Figure 3 and Table 1 illustrate dependencies of blocking and deadlock probabilities and their time measures given certain parameters. In this example, the utilization of the tandem network is determined only by one parameter, e.g. by increasing the inter-arrival rates for the fixed values of other parameters.

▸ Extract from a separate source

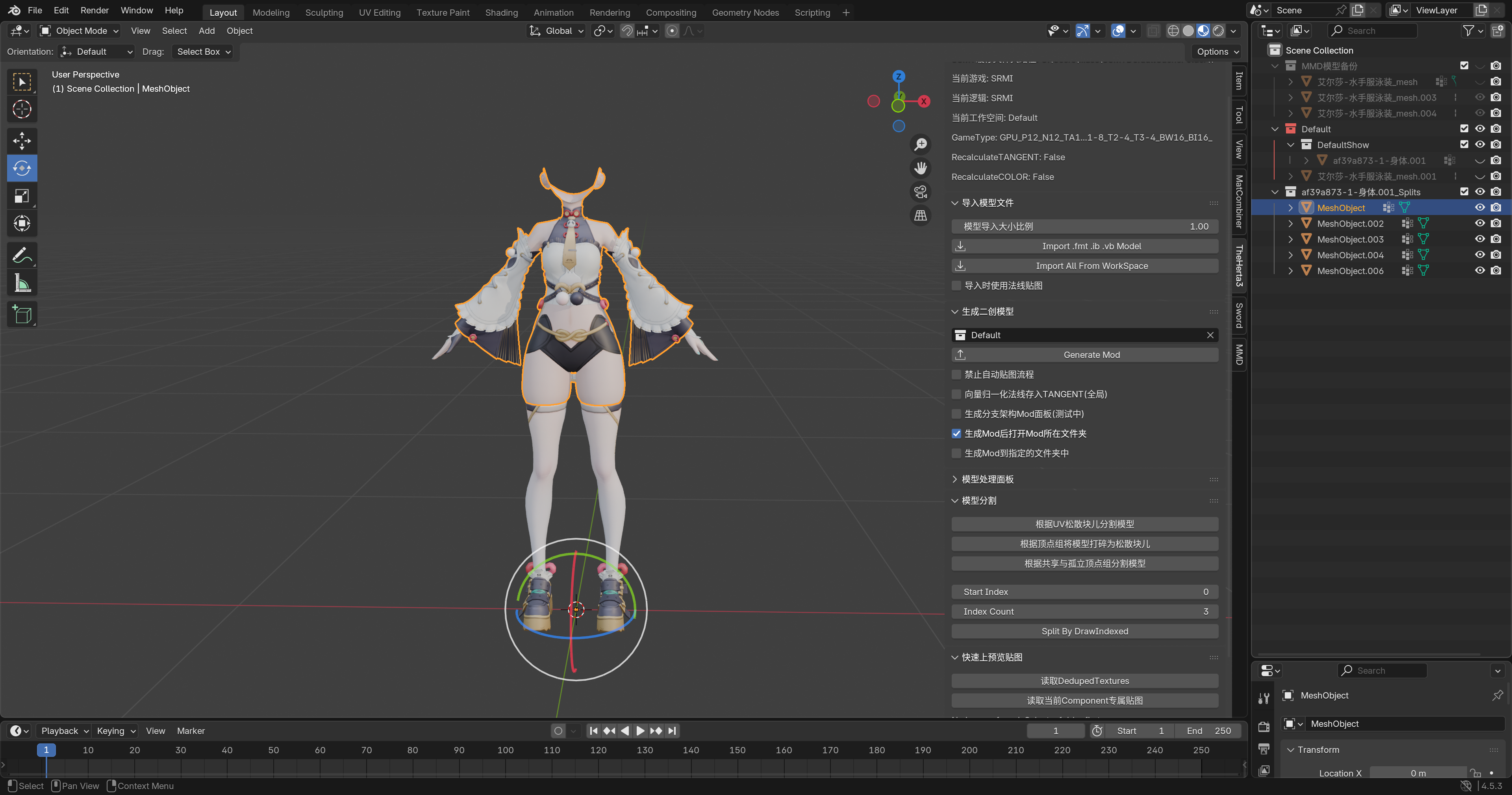Enable 导入时使用法线贴图 checkbox
1512x795 pixels.
[x=957, y=285]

Also, results in Fig. 3 and Table 1 evidently show that the deadlock and blocking phenomena must be taken into account because variation of inter-arrival rate drastically changes QoS and time measures of the tandem network with feedback.

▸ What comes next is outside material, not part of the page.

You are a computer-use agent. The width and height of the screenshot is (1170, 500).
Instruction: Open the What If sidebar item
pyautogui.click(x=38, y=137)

Sensitivity analysis of the proposed tandem model is performed with respect to the effect of changes in the parameters μ ^A, μ^B, μ^d, σ, m1 and m2 (without changes λ - see investigation in the previous example) on the deadlock and blocking probabilities, the time measures and the nodes utilization. The data parameters for the sensitivity analysis are: λ = 1.0, μ ^A = 0.5, μ^B = 0.5, μ^d = 0.25, σ = 0.5, m1 = 10, m2 = 5. The deadlock probabilities and other measures are computed with variation of −40%, −20%, 0%, +20%, +40% on the tandem model and are presented in Table 2.

Table 2. Sensitive analysis of the proposed tandem model

From the Table 2 it is clear that the probability and time measures are highly effected by small changes in the parameters μ ^A, μ^d, and σ. On the average effect was observed, when the μ^B parameter changes from −40% to +40% and minimal effect was observed, when parameters m1 and m2 varies from −40% to +40%.

6 Conclusions

In this paper, the problem of analytical (mathematical) modelling and calculation of the stationary state probabilities for a two-server tandem network with recycling, task blocking and deadlocking is investigated. Deadlock and task blocking probabilities and some other fundamental performance characteristics of such network are derived and followed by numerical examples. The results confirm importance of a special treatment for the models with blocking, deadlock and with feedback service, that justifies my research. The results can be used for capacity planning and performance evaluation of real-time computer networks where deadlock, blocking and feedback are present.